Working from the records below, repeat exactly the lines starting at the line that contains "You are a GUI" and ending at the line that contains "Task: Select the", inclusive.

» **Material provided**:
========

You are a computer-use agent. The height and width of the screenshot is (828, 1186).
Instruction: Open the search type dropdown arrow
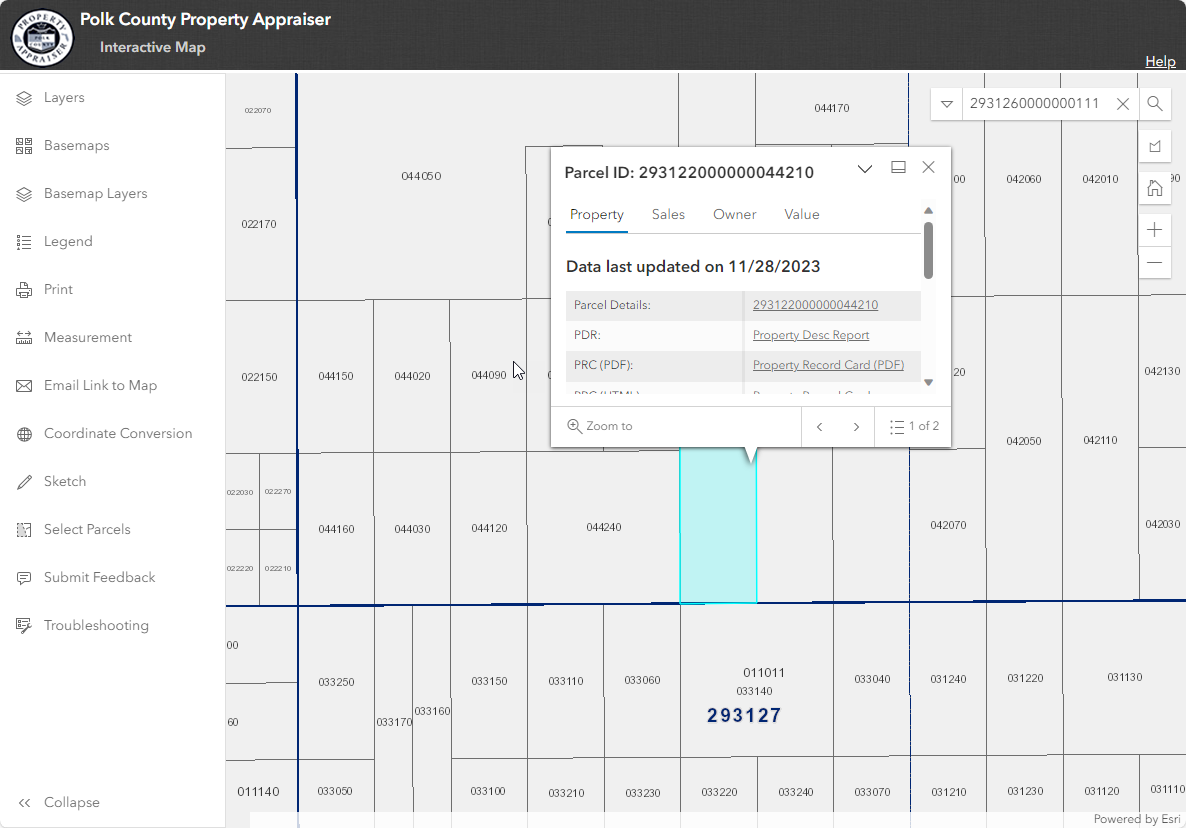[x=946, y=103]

========

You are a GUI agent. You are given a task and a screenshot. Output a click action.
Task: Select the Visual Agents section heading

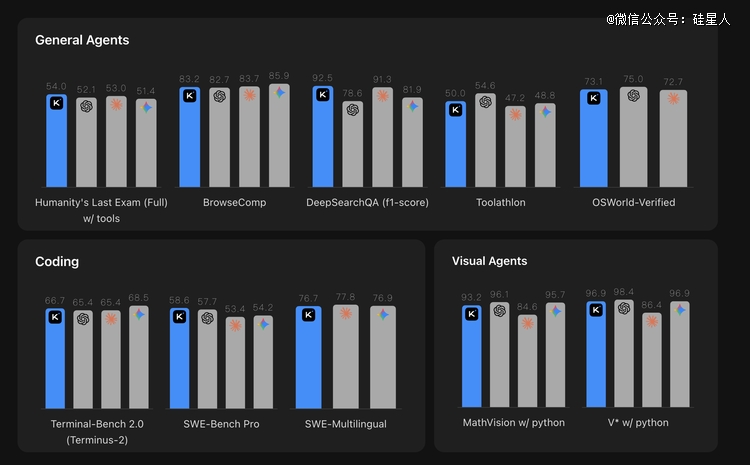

========

» **Output**:
You are a GUI agent. You are given a task and a screenshot. Output a click action.
Task: Select the Visual Agents section heading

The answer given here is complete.